Molly ate it when she was younger....but only after I made it thicker and added canned food to it..........I found out the hard way she has a thing about 'texture' and mushy foods.........she likes her food chunky, crunchy, or raw!!!! So my suggestion, to use it up, is to get some nice smelly canned and add it LOL! Tuna worked too! LOL!


----------



## Mysticrealm (Jan 31, 2016)

Dechi said:


> Pet stores will reimburse you if only a small amount was eaten.


Yes, I would try to return it


----------



## ericwd9 (Jun 13, 2014)

All you poodles out there. Don't eat mushy dog food. Hang out for as long as possible for human food and if that fails eat only the crunchy food. It feels better in the tummy and gives you good firm poos. Watch out for food that swells up in the tummy. It can cause bloat.
Gracie
PS a hang dog look with sad eyes will get you everywhere. If that fails try stink-eye.


----------



## fjm (Jun 4, 2010)

Sophy says gooey food is bleugh. And dried food smells like horrible mushrooms after a week or so. And turkey gives you terrible tummy aches and then keeps you up all night. There are reasons I ended up home cooking!


----------



## Vita (Sep 23, 2017)

ericwd9 said:


> All you poodles out there. Don't eat mushy dog food. Hang out for as long as possible for human food and if that fails eat only the crunchy food. It feels better in the tummy and gives you good firm poos. Watch out for food that swells up in the tummy. It can cause bloat. -Gracie... PS a hang dog look with sad eyes will get you everywhere. If that fails try stink-eye.

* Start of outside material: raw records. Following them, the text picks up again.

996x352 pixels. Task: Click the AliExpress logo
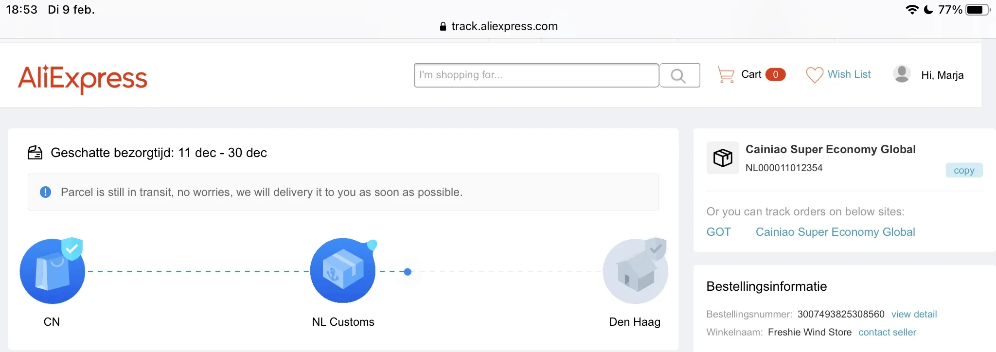(x=83, y=78)
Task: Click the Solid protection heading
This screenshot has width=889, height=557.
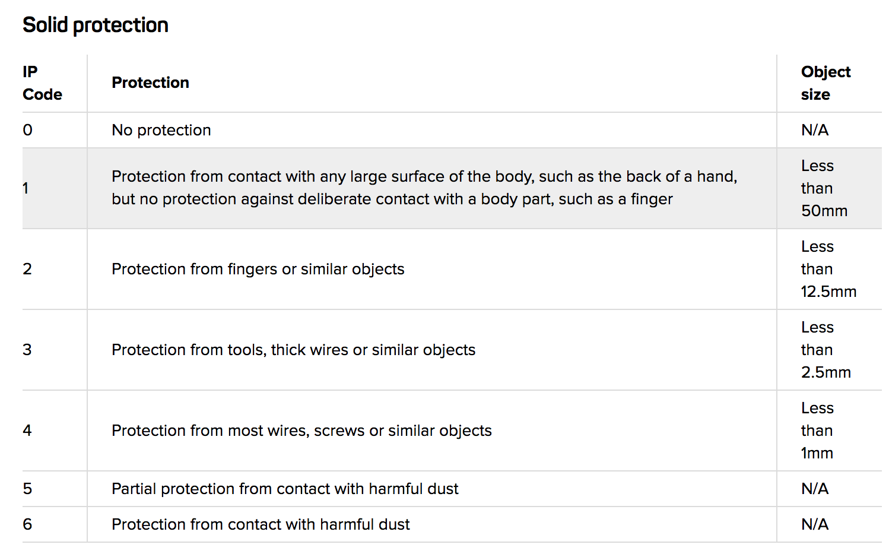Action: [x=96, y=25]
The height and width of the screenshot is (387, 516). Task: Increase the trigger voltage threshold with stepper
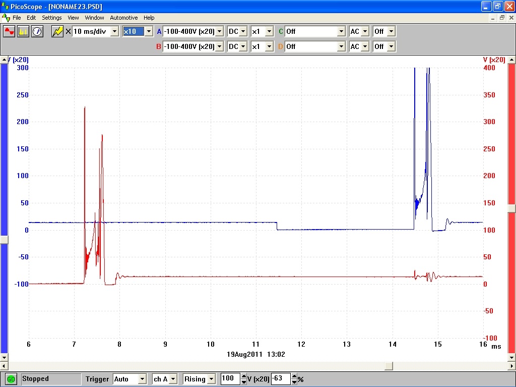pyautogui.click(x=244, y=376)
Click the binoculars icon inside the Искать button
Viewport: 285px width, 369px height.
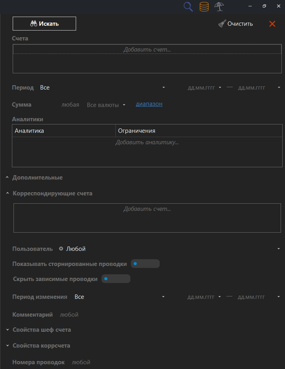[34, 23]
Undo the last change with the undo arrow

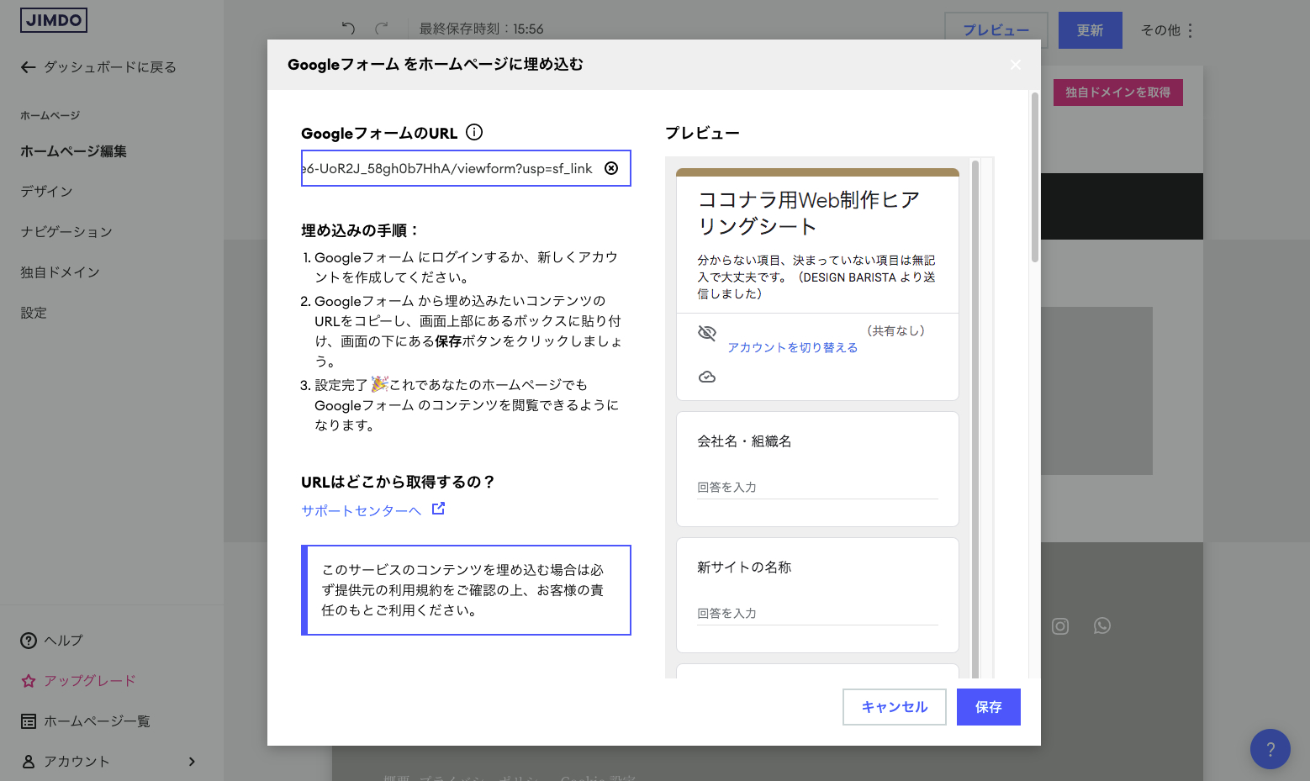[348, 29]
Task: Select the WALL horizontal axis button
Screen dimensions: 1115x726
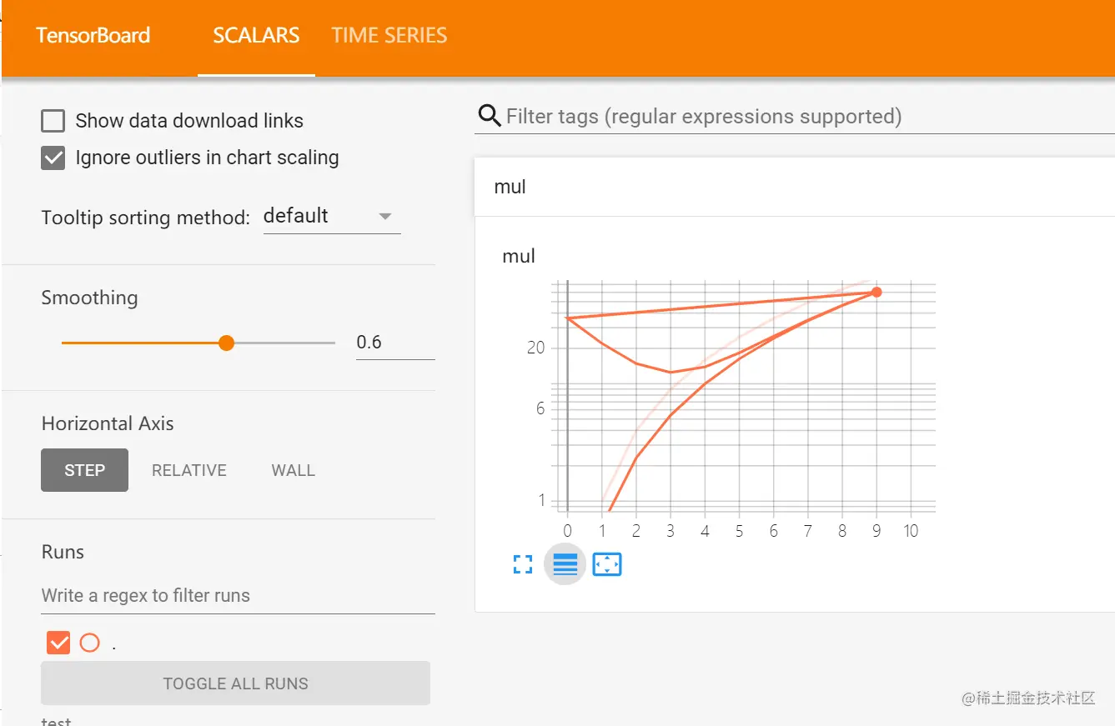Action: click(x=294, y=470)
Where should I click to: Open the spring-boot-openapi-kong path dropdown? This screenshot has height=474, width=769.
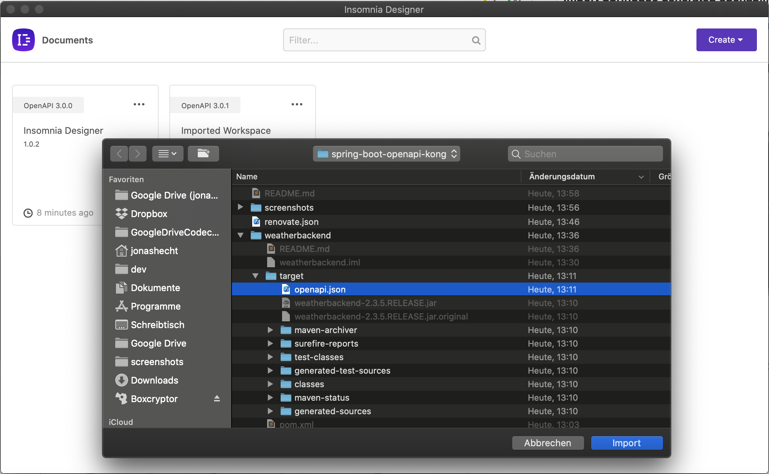[387, 154]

Lol, you hit the nail on the head! My kids are grown and the youngest now lives on her own, so I actually like sharing with Bella at dinner time. This has been supplemented with crunchy dog foods, Royal Canine and Rachel Ray's Peak (she gives both only 3/5 stars). Thanks for the warning about bloat!!!



Dechi said:


> ...get many samples from the store...


Been wanting to do this, just been avoiding the extra driving and sometimes parking hassle in DC. This is long overdue.



> Thanks to everyone else...


I've had all good experiences with chewy.com so will see if they'll accept a return. Thanks for the encouragement b/c I only rarely do returns and that's only when something is defective. We'll see.


----------